WORK TO BE COMPLETED => Rewrite all the items below, putting "Developer Sign-In" wherever "Developer Login" occurs and leaving everything else as it is.

::::

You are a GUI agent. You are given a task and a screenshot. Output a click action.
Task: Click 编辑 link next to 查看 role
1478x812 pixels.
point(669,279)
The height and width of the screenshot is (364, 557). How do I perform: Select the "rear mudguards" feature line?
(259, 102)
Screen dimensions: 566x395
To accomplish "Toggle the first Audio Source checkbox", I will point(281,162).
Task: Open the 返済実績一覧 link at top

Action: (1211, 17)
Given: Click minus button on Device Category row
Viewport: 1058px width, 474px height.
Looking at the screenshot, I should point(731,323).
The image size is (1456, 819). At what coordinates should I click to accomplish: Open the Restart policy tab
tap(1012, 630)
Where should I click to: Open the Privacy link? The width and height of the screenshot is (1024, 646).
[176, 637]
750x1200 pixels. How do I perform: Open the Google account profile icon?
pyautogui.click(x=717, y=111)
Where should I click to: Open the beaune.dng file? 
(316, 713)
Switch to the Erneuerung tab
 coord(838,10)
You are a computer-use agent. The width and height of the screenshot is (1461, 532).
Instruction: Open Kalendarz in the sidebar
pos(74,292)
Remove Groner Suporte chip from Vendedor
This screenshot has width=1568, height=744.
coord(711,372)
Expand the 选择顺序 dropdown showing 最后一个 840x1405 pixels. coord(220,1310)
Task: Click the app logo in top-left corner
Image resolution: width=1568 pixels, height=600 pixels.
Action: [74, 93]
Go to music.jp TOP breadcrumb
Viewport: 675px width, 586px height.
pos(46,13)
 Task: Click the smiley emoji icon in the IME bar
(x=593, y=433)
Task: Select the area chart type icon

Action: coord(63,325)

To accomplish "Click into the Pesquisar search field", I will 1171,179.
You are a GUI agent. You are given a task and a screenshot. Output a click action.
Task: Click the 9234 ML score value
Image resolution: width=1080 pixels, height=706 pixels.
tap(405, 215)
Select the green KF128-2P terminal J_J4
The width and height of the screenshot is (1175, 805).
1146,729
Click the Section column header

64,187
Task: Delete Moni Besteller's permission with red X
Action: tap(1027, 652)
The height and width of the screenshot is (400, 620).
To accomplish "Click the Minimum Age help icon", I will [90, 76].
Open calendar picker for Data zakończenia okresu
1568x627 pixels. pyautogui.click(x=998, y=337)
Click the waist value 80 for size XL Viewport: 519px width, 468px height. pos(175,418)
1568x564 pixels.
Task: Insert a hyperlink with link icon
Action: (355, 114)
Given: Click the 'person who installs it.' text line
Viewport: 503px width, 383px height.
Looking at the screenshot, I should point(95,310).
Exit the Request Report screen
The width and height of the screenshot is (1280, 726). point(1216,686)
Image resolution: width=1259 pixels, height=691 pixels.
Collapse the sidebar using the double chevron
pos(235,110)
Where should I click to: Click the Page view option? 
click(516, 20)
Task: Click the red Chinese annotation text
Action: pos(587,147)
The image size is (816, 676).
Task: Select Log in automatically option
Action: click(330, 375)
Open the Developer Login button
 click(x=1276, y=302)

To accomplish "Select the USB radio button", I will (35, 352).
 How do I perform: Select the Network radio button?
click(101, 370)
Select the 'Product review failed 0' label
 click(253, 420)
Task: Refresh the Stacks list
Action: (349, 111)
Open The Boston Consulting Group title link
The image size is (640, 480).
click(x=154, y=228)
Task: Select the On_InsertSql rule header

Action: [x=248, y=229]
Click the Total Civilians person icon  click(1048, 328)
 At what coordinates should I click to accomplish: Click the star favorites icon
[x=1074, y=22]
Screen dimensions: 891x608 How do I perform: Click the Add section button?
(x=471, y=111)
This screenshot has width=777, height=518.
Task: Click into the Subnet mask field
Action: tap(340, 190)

::::

RESULT OF THIS TASK =>
You are a GUI agent. You are given a task and a screenshot. Output a click action.
Task: Click 编辑 link next to 查看 role
1478x812 pixels.
point(669,279)
The height and width of the screenshot is (364, 557). How do I perform: Select the "rear mudguards" feature line?
(259, 102)
Screen dimensions: 566x395
To accomplish "Toggle the first Audio Source checkbox", I will point(281,162).
Task: Open the 返済実績一覧 link at top

Action: (1211, 17)
Given: Click minus button on Device Category row
Viewport: 1058px width, 474px height.
Looking at the screenshot, I should point(731,323).
The image size is (1456, 819). At what coordinates should I click to accomplish: Open the Restart policy tab
tap(1012, 630)
Where should I click to: Open the Privacy link? The width and height of the screenshot is (1024, 646).
[176, 637]
750x1200 pixels. How do I perform: Open the Google account profile icon?
pyautogui.click(x=717, y=111)
Where should I click to: Open the beaune.dng file? 
(316, 713)
Switch to the Erneuerung tab
 coord(838,10)
You are a computer-use agent. The width and height of the screenshot is (1461, 532).
Instruction: Open Kalendarz in the sidebar
pos(74,292)
Remove Groner Suporte chip from Vendedor
This screenshot has width=1568, height=744.
coord(711,372)
Expand the 选择顺序 dropdown showing 最后一个 840x1405 pixels. coord(220,1310)
Task: Click the app logo in top-left corner
Image resolution: width=1568 pixels, height=600 pixels.
Action: [74, 93]
Go to music.jp TOP breadcrumb
Viewport: 675px width, 586px height.
pos(46,13)
 Task: Click the smiley emoji icon in the IME bar
(x=593, y=433)
Task: Select the area chart type icon

Action: coord(63,325)

To accomplish "Click into the Pesquisar search field", I will 1171,179.
You are a GUI agent. You are given a task and a screenshot. Output a click action.
Task: Click the 9234 ML score value
Image resolution: width=1080 pixels, height=706 pixels.
tap(405, 215)
Select the green KF128-2P terminal J_J4
The width and height of the screenshot is (1175, 805).
1146,729
Click the Section column header

64,187
Task: Delete Moni Besteller's permission with red X
Action: tap(1027, 652)
The height and width of the screenshot is (400, 620).
To accomplish "Click the Minimum Age help icon", I will [90, 76].
Open calendar picker for Data zakończenia okresu
1568x627 pixels. pyautogui.click(x=998, y=337)
Click the waist value 80 for size XL Viewport: 519px width, 468px height. pos(175,418)
1568x564 pixels.
Task: Insert a hyperlink with link icon
Action: (355, 114)
Given: Click the 'person who installs it.' text line
Viewport: 503px width, 383px height.
Looking at the screenshot, I should point(95,310).
Exit the Request Report screen
The width and height of the screenshot is (1280, 726). point(1216,686)
Image resolution: width=1259 pixels, height=691 pixels.
Collapse the sidebar using the double chevron
pos(235,110)
Where should I click to: Click the Page view option? 
click(516, 20)
Task: Click the red Chinese annotation text
Action: pos(587,147)
The image size is (816, 676).
Task: Select Log in automatically option
Action: click(330, 375)
Open the Developer Sign-In button
 click(x=1276, y=302)

To accomplish "Select the USB radio button", I will (35, 352).
 How do I perform: Select the Network radio button?
click(101, 370)
Select the 'Product review failed 0' label
 click(253, 420)
Task: Refresh the Stacks list
Action: (349, 111)
Open The Boston Consulting Group title link
The image size is (640, 480).
click(x=154, y=228)
Task: Select the On_InsertSql rule header

Action: [x=248, y=229]
Click the Total Civilians person icon  click(1048, 328)
 At what coordinates should I click to accomplish: Click the star favorites icon
[x=1074, y=22]
Screen dimensions: 891x608 How do I perform: Click the Add section button?
(x=471, y=111)
This screenshot has width=777, height=518.
Task: Click into the Subnet mask field
Action: tap(340, 190)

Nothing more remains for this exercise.